▶ **Exercise directions**
Locate each line of the records that contains the word "width" and copy those lines out in full.

▶ **Records shown**
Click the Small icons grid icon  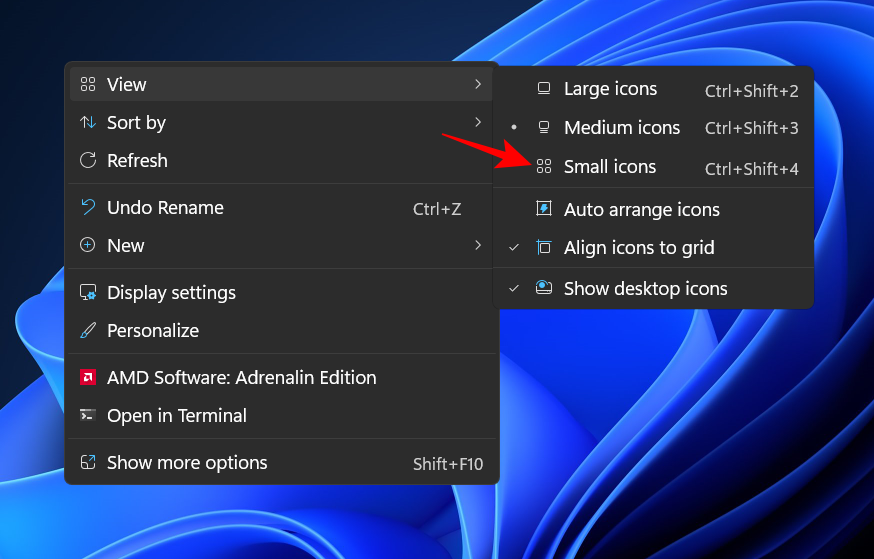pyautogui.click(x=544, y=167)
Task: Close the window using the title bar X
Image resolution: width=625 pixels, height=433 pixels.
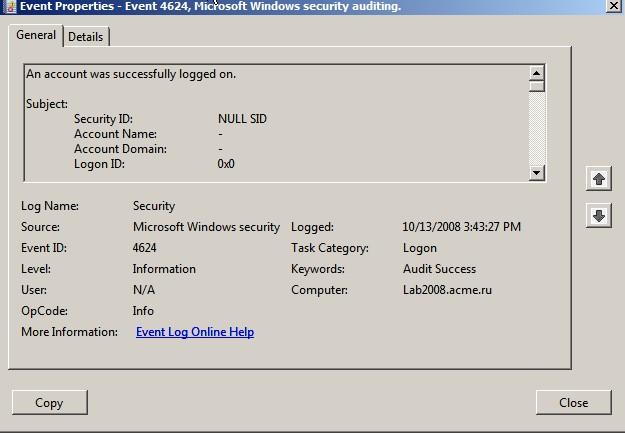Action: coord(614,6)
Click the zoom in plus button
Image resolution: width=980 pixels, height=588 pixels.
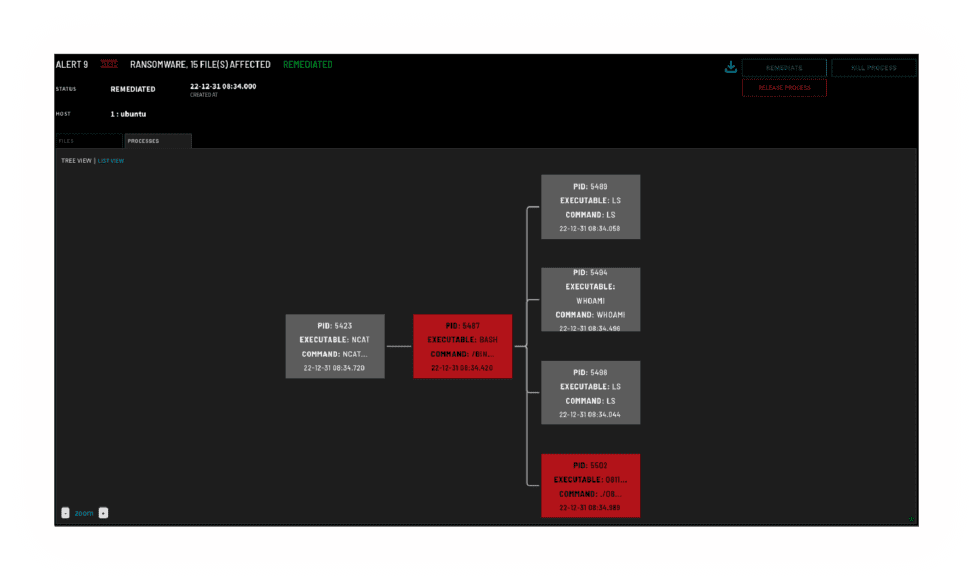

▶ **Completed task**
Image resolution: width=625 pixels, height=433 pixels.
Image resolution: width=980 pixels, height=588 pixels.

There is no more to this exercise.